*** Opening of DATA FOR THE TASK ***
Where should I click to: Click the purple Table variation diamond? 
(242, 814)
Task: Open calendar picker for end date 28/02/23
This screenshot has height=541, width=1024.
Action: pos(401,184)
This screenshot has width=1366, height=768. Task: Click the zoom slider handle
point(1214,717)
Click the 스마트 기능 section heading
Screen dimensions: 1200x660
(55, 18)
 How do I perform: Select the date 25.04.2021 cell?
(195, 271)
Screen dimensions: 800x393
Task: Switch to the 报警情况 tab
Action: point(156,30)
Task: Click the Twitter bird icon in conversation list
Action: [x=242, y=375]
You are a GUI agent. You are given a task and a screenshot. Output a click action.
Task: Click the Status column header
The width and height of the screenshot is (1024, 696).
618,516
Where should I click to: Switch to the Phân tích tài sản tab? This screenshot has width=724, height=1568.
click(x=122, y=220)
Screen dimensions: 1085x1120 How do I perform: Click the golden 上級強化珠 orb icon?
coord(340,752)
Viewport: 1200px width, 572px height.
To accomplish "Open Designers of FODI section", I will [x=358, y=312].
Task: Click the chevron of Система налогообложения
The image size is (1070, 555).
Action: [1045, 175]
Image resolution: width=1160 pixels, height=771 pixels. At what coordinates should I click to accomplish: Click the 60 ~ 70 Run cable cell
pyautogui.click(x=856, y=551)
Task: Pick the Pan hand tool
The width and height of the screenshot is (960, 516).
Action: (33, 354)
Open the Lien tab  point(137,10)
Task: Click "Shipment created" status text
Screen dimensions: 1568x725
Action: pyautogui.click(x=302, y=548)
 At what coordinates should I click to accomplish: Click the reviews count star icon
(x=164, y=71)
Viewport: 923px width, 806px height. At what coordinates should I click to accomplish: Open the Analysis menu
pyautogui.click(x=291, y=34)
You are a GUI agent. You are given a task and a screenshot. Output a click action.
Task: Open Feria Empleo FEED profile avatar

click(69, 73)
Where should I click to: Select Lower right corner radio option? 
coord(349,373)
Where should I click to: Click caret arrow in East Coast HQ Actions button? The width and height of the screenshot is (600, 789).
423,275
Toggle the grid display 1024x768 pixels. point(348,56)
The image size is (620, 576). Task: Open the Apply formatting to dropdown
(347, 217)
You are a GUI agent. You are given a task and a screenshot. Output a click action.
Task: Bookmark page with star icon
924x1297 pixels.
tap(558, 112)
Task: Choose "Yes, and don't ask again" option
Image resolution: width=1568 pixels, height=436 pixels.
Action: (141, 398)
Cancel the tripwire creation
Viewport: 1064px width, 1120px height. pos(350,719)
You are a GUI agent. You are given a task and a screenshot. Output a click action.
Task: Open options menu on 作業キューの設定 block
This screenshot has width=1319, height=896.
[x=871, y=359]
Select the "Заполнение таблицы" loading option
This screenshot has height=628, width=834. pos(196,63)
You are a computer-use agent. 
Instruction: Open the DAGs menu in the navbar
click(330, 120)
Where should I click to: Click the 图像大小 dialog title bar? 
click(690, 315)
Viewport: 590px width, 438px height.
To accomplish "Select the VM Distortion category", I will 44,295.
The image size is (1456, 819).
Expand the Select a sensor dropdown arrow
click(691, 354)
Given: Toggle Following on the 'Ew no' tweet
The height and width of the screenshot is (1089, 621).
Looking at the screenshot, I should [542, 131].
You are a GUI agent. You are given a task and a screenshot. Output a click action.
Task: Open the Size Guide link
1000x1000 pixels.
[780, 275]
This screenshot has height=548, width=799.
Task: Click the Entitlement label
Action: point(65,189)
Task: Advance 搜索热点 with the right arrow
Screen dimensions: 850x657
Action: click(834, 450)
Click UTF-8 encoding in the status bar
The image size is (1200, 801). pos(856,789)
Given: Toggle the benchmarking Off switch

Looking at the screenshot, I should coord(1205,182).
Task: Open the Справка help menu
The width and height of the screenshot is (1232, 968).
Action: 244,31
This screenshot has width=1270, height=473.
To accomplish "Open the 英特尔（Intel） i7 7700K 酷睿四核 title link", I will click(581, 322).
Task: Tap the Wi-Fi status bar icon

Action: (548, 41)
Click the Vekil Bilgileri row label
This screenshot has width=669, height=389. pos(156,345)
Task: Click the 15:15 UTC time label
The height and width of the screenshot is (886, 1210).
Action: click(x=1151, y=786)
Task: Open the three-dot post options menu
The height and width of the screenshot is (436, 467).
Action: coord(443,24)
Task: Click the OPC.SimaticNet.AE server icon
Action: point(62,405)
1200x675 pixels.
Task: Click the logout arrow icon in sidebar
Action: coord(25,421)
*** Close of DATA FOR THE TASK ***
**EXERCISE DIRECTIONS**
Beginning with the line that contains "Given: Toggle the benchmarking Off switch", quote each line exactly through the last line of the entries above, and nothing beyond them.

**ANSWER TO THE PROBLEM**
Given: Toggle the benchmarking Off switch

Looking at the screenshot, I should coord(1205,182).
Task: Open the Справка help menu
The width and height of the screenshot is (1232, 968).
Action: 244,31
This screenshot has width=1270, height=473.
To accomplish "Open the 英特尔（Intel） i7 7700K 酷睿四核 title link", I will click(581, 322).
Task: Tap the Wi-Fi status bar icon

Action: (548, 41)
Click the Vekil Bilgileri row label
This screenshot has width=669, height=389. pos(156,345)
Task: Click the 15:15 UTC time label
The height and width of the screenshot is (886, 1210).
Action: click(x=1151, y=786)
Task: Open the three-dot post options menu
The height and width of the screenshot is (436, 467).
Action: coord(443,24)
Task: Click the OPC.SimaticNet.AE server icon
Action: point(62,405)
1200x675 pixels.
Task: Click the logout arrow icon in sidebar
Action: coord(25,421)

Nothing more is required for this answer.